More than ever before, the goals and outcomes of health plans and physicians are inextricably linked. For many consumers, physicians and those working in physician offices are the face of the health plan. This is even more so now with narrow networks and accountable care organizations (ACOs)– both of which have become more prevalent in the years since the Affordable Care Act was enacted and since health plans have begun actively selecting their physician networks.
Most health plans and physicians have accepted the need to transition to value-based contracts. Nearly all health plans, according to the survey conducted for the Deloitte 2015 Study of Medicare Advantage Health Plans and Providers, have some type of value-based arrangements in place:
- 72 percent of health plans are participating in one or more patient-centered medical homes for their commercial population,
- 62 percent are participating in ACOs with shared savings,
- 45 percent are participating in ACOs with shared risk arrangements,
- 45 percent use global capitation payment strategies, and
- 41 percent use bundled payment strategies.
These value-based contracts between health plans and physicians fundamentally change the way they work together.
Historically, physicians were paid a negotiated rate for each service performed. Now, physicians typically work within a budget and receive greater financial rewards when they achieve or exceed quality and cost metrics.
Because value-based arrangements increase the amount of physician risk each year, there is a growing need for trust and ultimately transparency between physicians and health plans. Only with transparency are we able develop a complete picture of patients who are at risk for adverse healthcare events in the future or who need help today. At Geneia, we believe this comprehensive 360-degree view of each patient is only possible when we integrate health plan claims data with clinical data from physicians, hospitals and labs.
But achieving complete transparency and a true 360-degree patient view is easier said than done. Health information exchanges (HIEs) have made some progress with the sharing of clinical data across the care delivery spectrum, yet siloed efforts and precarious business models have impacted their overall effectiveness. To meet the laudable goals of HIEs, every healthcare stakeholder – physicians, hospitals, health systems, health plans and consumers – would need to be steadfastly committed to the effort. In the absence of this commitment, HIEs have fallen largely short on providing useful, actionable insights and instead serve as data repositories.
Success in value-based contracts and true population health depends upon health plans and providers sharing data with each other and working collaboratively to overcome the technology, privacy and trust barriers. Shared risk across healthcare stakeholders means that health plans must trust their care delivery partners with data and related insights that enhance decision-making at the point of patient care.
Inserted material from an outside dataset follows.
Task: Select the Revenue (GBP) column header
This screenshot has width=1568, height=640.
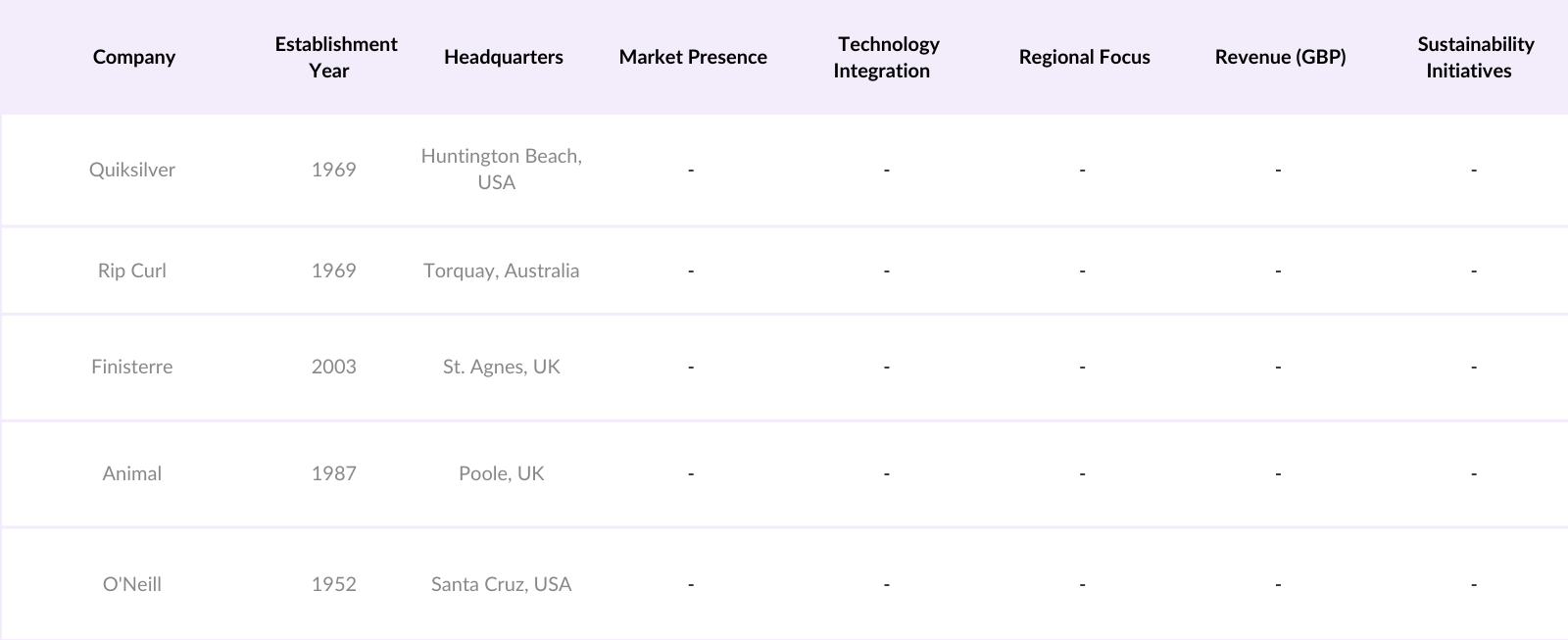Action: (1280, 57)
Health plan data is often the only source of information about clinical events that happen outside the physician’s office and network. This kind of information helps physicians better understand future risk, care opportunities, clinical pathways and, yes, cost.
Although health plans are becoming more willing to share specific insights about at-risk populations, this typically requires care providers to use an additional tool, which the health plan provides, to effectively and cost-efficiently manage population health. As such, it’s become common practice for physician offices to work within an electronic health record (EHR) and as many as seven to 10 different systems throughout the course of a day. No wonder physicians are no longer feeling the Joy of Medicine.
Fortunately, the answer lies in a consolidated solution like Geneia’s Theon® advanced analytics and insights platform.
With such a tool, physician offices can manage all of their patients within one comprehensive platform. In most cases, this requires more raw data from health plans and a higher level of trust between the two.
Varying provider contracted rates is seen as a strategic advantage for health plans, but these variances have been shrinking over the past few years. Health plans and care providers must come to equitable agreements for sharing the quality and cost information that enables insights at the point of care, preserves business models, and drives higher value and better outcomes.
Likewise, care providers need to be more willing to share clinical notes, biometric data, patient assessments, and more with health plans, especially with their disease and case managers. For the past 25 years, health plans have invested millions in care management programs, all of which can now be leveraged by participating physicians. Increasingly, health plans are committed to working more collaboratively with providers and some have begun to site their care management resources within physician offices, especially in practices that serve at-risk populations. This level of collaboration is made even richer when health plan care managers can access raw data from care providers.
As someone who has worked in healthcare for nearly 20 years - a period marked by dramatic changes in healthcare delivery - I appreciate that this level of collaboration, trust and transparency is not easy. However, the open sharing of patient data between trusted partners, complemented by the right IT platform, is the best – and perhaps the only – way to achieve meaningful population health.